== Work instructions ==
One part of the entries below is wanted: the lines from the one containing "The image size is (1013, 646)." through the one containing "You are a computer-use". Write those out exactly and nothing else.

[Saved data entries]
○ ○ ○ ○ ○

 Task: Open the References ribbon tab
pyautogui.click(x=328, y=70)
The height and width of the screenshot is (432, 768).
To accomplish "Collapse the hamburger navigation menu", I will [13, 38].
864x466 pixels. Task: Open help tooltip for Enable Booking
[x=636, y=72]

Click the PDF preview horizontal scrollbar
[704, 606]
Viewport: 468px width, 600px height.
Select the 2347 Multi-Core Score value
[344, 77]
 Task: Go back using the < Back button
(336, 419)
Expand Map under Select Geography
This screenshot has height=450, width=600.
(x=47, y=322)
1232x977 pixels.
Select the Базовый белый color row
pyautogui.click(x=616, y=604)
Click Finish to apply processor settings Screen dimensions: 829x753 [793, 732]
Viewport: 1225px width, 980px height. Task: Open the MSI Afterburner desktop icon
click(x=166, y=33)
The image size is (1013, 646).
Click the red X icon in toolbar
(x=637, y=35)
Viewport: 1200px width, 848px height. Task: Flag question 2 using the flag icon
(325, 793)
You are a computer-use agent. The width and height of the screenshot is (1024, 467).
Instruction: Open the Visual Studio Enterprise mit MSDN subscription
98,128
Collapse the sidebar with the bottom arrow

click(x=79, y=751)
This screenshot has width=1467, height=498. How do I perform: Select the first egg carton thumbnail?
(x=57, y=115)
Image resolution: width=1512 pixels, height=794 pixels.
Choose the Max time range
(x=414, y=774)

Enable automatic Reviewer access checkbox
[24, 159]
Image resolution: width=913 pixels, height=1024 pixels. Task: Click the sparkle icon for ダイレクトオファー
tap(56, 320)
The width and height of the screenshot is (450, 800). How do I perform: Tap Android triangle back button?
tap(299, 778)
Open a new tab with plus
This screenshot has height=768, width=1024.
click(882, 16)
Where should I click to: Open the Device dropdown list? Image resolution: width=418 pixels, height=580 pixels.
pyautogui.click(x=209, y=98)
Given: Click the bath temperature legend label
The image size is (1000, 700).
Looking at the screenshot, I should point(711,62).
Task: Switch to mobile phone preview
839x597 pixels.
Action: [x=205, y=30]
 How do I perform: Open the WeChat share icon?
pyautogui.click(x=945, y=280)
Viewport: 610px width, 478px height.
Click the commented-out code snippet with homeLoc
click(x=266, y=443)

○ ○ ○ ○ ○

== Response ==
The image size is (1013, 646).
Click the red X icon in toolbar
(x=637, y=35)
Viewport: 1200px width, 848px height. Task: Flag question 2 using the flag icon
(325, 793)
You are a computer-use agent. The width and height of the screenshot is (1024, 467).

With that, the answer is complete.